*Enunciado*. Transcreve sem alterações o trecho do artigo sobre o filme biográfico de Samuel Beckett, começando em "Gabriel Byrne interpreta" e terminando em "4 de janeiro.".

*Página*.
-------------------------
Gabriel Byrne interpreta Samuel Beckett em novo “biopic”
“Dança Primeiro, Pensa Depois” retrata a vida do dramaturgo irlandês, prémio Nobel da Literatura – para mal dos seus pecados –, membro da Resistência Francesa, “bon vivant” da cena parisiense, marido infiel e tantas outras coisas. Chega aos cinemas a 4 de janeiro.
Tirando o seu nariz três vezes partido, que lhe confere algumas semelhanças de perfil, Gabriel Byrne não é muito parecido com Samuel Beckett. Pouco importa. Esquecemo-lo nos primeiros minutos. Em Dança Primeiro, Pensa Depois – famosa frase da peça À Espera de Godot de autoria de Beckett – seguimos a vida do famoso escritor existencialista irlandês, não numa narrativa linear, do berço à cova, mas ao longo dos diversos erros que cometeu ao longo da vida. O filme foi realizado por James Marsh, que dirigiu outro filme biográfico famoso – A Teoria de Tudo, sobre a vida de Stephen Hawking –, e tem argumento do também famoso e premiado escritor escocês Neil Forsyth. E, desde o momento em que pôs os olhos no argumento, Marsh soube que o seu Beckett só podia ser interpretado por Gabriel Byrne. E é fácil perceber porquê.
-------------------------
*Dados fornecidos*.
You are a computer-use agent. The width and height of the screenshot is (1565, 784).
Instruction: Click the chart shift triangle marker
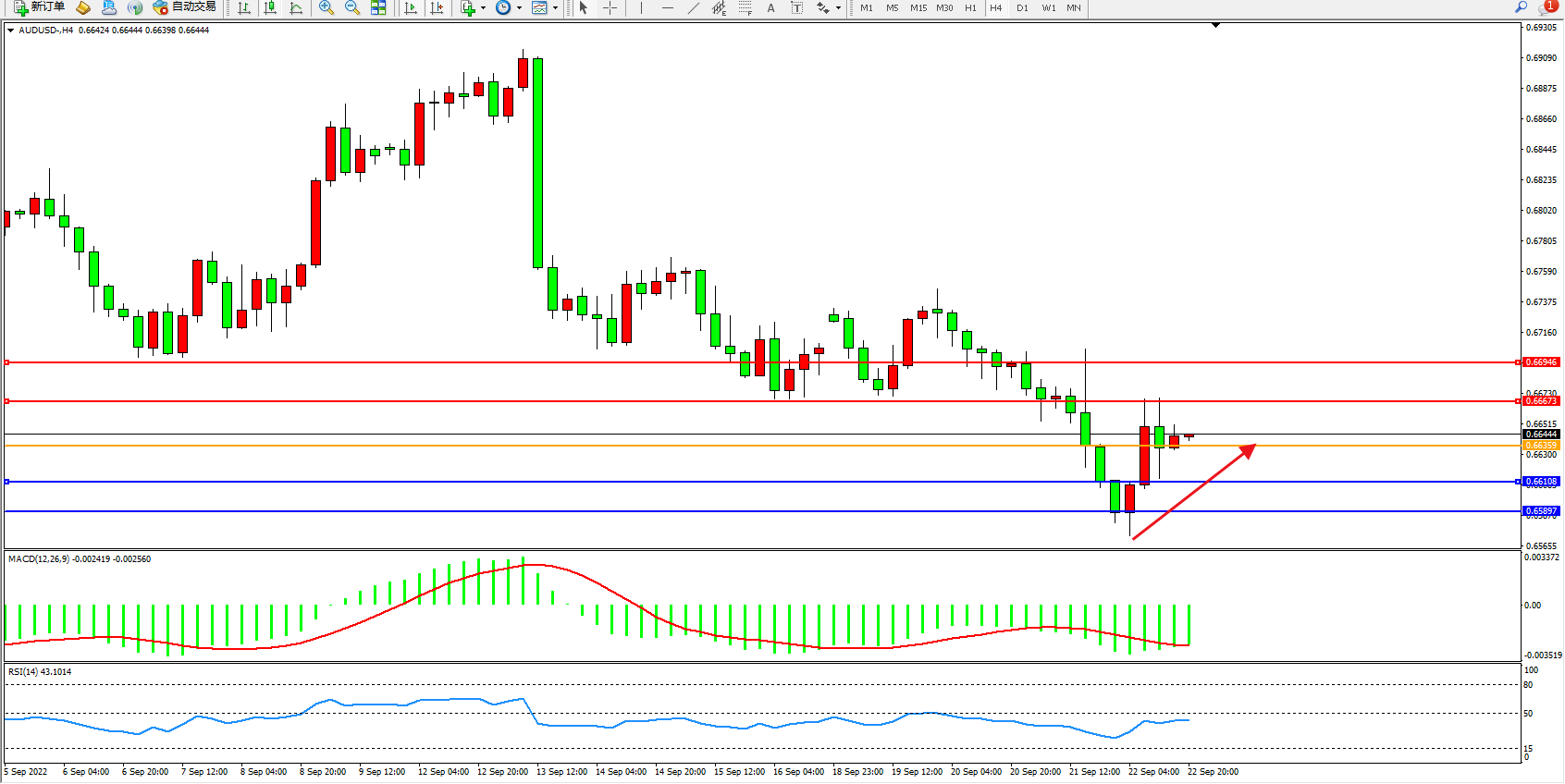pos(1215,25)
-------------------------
*Resposta do exercício*.
Gabriel Byrne interpreta Samuel Beckett em novo “biopic”
“Dança Primeiro, Pensa Depois” retrata a vida do dramaturgo irlandês, prémio Nobel da Literatura – para mal dos seus pecados –, membro da Resistência Francesa, “bon vivant” da cena parisiense, marido infiel e tantas outras coisas. Chega aos cinemas a 4 de janeiro.